[Start of Attachment]
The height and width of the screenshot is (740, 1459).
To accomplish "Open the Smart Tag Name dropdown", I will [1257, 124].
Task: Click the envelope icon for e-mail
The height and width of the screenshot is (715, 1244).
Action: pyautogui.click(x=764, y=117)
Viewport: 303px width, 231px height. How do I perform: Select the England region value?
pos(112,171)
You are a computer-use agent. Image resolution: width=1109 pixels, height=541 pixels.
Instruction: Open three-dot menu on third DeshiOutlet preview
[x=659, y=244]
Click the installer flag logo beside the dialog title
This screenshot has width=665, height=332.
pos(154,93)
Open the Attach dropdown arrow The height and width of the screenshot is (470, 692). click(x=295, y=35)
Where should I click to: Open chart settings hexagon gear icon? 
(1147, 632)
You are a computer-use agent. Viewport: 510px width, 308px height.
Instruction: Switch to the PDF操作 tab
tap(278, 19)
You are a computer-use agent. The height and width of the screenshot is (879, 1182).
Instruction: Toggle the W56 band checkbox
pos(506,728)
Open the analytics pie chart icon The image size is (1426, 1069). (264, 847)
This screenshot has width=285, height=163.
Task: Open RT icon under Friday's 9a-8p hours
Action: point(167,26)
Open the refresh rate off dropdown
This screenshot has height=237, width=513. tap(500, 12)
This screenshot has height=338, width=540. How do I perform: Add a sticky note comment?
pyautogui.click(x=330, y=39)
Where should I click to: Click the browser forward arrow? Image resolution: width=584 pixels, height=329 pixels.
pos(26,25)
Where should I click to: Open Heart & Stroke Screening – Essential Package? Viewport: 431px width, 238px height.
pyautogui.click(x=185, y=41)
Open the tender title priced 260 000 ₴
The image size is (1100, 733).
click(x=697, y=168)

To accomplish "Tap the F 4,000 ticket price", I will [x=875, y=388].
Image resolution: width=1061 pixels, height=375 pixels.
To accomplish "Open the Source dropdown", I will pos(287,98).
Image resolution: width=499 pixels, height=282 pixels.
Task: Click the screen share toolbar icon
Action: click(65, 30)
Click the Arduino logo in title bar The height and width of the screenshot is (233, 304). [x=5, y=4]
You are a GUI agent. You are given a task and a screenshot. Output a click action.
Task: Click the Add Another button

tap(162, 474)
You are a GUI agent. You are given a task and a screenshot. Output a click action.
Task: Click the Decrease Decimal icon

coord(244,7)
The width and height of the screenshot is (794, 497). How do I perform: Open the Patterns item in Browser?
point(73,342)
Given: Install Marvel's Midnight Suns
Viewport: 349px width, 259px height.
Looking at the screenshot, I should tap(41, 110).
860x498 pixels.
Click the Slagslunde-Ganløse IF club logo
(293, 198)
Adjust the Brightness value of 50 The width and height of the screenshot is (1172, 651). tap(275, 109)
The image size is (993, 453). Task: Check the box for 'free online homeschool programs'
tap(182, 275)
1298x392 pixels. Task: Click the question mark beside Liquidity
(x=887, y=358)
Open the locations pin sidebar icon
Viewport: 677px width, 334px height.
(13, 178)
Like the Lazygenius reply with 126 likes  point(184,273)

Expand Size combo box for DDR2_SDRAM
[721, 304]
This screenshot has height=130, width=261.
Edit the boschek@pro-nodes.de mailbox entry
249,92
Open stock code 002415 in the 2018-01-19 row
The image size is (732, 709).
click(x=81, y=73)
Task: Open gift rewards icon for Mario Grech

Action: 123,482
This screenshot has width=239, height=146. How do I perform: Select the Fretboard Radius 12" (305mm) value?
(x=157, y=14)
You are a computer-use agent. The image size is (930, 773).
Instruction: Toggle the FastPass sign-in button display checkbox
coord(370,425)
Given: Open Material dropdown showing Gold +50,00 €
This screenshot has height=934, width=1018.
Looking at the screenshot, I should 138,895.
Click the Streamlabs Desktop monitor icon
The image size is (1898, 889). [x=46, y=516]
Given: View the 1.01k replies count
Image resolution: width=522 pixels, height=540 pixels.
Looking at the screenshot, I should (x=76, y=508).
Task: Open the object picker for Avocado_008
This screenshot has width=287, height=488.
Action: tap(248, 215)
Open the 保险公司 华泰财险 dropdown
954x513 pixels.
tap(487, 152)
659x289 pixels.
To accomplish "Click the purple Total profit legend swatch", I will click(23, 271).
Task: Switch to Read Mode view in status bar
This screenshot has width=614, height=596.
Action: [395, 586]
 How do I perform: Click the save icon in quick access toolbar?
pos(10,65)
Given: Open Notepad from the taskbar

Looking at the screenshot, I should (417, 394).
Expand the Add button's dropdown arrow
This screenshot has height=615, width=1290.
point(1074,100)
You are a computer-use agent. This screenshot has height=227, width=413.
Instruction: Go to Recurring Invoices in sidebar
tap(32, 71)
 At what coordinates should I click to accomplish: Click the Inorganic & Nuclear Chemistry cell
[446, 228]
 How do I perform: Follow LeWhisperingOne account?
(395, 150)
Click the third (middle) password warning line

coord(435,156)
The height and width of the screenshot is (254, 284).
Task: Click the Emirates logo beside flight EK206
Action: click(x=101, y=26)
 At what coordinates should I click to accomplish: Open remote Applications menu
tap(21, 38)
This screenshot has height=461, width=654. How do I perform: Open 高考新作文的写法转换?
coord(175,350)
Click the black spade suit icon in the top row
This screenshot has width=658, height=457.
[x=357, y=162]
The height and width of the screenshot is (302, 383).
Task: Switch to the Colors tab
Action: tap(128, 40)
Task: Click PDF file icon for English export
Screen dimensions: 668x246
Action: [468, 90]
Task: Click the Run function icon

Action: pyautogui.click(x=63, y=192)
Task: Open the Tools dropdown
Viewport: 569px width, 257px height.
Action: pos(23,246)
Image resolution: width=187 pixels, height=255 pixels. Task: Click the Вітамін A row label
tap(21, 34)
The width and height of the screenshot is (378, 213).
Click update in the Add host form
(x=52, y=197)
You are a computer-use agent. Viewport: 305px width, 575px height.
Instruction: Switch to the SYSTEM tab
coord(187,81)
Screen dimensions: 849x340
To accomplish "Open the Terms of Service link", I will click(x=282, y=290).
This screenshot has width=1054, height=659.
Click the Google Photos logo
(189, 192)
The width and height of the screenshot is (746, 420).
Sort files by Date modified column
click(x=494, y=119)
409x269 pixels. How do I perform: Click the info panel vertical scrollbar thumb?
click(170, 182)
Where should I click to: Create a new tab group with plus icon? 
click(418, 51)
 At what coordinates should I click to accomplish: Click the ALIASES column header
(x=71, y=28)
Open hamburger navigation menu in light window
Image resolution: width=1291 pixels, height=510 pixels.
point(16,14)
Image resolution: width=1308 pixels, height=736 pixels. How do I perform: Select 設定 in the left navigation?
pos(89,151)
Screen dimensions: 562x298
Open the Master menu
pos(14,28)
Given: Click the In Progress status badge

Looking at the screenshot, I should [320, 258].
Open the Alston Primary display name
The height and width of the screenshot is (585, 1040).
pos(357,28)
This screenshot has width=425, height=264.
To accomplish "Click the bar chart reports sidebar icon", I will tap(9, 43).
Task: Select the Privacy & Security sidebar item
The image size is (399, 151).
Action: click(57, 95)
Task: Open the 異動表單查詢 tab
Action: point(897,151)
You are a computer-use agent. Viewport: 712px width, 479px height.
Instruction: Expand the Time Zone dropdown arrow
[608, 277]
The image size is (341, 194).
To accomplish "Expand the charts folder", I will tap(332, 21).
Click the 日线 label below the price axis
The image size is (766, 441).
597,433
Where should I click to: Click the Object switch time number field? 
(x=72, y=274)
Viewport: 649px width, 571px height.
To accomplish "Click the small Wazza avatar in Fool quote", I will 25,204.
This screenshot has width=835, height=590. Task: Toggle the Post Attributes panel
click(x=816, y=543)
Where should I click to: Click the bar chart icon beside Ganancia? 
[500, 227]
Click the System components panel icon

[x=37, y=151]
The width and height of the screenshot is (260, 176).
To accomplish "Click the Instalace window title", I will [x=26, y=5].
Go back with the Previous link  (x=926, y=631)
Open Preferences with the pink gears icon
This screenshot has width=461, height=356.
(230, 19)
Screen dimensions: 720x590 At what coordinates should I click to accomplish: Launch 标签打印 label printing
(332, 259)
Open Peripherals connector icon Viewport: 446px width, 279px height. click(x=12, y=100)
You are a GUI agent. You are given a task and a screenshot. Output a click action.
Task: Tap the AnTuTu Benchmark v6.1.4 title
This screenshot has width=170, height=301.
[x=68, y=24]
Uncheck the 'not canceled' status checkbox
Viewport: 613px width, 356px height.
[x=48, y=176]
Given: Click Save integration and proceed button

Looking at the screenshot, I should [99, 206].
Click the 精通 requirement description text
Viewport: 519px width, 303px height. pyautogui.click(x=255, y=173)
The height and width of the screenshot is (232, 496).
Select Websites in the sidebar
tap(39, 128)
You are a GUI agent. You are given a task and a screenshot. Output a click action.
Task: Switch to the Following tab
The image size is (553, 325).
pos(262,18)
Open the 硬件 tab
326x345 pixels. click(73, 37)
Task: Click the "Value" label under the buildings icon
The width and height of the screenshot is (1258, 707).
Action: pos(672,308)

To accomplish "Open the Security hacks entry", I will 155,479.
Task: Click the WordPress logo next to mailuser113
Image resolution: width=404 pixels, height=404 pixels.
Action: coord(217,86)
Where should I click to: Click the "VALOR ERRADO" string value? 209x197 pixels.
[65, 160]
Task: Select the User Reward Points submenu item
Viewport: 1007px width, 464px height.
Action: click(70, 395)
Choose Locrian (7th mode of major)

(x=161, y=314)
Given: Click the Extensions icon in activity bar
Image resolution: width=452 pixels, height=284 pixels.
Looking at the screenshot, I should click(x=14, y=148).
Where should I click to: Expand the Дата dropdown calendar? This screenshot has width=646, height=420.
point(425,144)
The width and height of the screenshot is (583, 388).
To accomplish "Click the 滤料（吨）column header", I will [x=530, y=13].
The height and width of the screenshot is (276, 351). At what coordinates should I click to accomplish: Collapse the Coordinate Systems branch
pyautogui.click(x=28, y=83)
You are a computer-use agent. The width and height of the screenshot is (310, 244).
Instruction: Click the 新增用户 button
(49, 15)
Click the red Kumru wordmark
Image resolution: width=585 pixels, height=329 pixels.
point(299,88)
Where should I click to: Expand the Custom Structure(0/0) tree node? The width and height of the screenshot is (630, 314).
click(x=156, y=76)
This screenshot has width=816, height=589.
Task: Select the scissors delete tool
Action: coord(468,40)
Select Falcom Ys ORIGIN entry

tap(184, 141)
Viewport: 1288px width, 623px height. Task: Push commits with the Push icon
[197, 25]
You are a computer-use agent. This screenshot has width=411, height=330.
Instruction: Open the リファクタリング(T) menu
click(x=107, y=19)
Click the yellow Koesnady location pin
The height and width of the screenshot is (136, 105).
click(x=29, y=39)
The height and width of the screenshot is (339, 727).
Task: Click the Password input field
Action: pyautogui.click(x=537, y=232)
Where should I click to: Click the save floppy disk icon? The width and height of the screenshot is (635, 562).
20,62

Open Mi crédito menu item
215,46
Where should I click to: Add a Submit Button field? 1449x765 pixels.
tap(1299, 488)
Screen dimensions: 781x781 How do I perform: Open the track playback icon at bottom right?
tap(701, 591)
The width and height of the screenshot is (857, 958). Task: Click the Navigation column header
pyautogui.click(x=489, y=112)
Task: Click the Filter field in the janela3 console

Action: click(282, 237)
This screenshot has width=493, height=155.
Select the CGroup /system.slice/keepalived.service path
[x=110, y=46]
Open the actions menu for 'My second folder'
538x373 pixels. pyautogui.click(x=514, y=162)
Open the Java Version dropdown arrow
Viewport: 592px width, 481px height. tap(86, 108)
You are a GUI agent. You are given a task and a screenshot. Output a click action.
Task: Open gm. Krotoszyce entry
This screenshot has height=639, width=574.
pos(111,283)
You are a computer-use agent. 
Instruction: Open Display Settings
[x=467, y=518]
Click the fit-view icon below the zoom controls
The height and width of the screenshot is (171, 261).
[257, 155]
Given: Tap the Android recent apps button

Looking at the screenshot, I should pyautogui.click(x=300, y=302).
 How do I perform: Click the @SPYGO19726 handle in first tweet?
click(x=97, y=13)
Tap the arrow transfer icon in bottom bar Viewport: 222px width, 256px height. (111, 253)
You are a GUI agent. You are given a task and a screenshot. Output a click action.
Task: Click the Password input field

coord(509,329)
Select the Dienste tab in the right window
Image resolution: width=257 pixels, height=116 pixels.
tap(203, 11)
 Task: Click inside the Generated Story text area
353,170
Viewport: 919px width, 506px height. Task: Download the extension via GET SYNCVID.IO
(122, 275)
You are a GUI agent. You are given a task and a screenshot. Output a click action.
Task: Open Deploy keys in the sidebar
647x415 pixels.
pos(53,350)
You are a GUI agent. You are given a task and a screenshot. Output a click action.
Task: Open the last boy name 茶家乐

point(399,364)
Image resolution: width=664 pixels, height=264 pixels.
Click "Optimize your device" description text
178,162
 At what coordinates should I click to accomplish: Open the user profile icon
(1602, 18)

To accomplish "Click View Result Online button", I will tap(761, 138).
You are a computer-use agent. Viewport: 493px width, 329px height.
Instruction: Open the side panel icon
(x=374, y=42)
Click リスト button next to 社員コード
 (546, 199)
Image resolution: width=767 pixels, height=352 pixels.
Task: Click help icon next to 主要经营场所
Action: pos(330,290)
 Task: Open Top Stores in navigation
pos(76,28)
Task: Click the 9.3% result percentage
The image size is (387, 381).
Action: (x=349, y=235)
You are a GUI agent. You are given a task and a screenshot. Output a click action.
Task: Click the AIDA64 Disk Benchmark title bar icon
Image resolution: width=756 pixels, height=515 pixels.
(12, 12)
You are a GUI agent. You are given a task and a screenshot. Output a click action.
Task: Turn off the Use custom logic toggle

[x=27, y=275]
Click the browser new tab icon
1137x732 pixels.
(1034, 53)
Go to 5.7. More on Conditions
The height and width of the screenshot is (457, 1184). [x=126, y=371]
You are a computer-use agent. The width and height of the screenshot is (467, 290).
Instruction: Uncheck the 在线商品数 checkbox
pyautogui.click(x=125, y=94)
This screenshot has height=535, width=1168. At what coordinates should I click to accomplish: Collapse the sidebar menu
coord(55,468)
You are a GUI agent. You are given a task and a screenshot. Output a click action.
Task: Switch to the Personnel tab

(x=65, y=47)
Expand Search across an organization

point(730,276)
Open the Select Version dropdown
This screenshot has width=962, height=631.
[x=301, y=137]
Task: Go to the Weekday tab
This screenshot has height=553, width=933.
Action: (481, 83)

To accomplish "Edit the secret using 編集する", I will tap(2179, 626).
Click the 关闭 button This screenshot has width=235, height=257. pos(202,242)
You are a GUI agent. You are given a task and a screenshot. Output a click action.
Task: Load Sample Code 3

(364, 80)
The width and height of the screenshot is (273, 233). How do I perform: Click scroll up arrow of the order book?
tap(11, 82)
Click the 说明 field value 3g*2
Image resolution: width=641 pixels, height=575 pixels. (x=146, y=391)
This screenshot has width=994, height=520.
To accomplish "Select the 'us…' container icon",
[End of Attachment]
» **WHAT IS NEEDED**
The answer must consist of every line above that contains the word "below".

» **ANSWER TO THIS PROBLEM**
Click the 日线 label below the price axis
Click the fit-view icon below the zoom controls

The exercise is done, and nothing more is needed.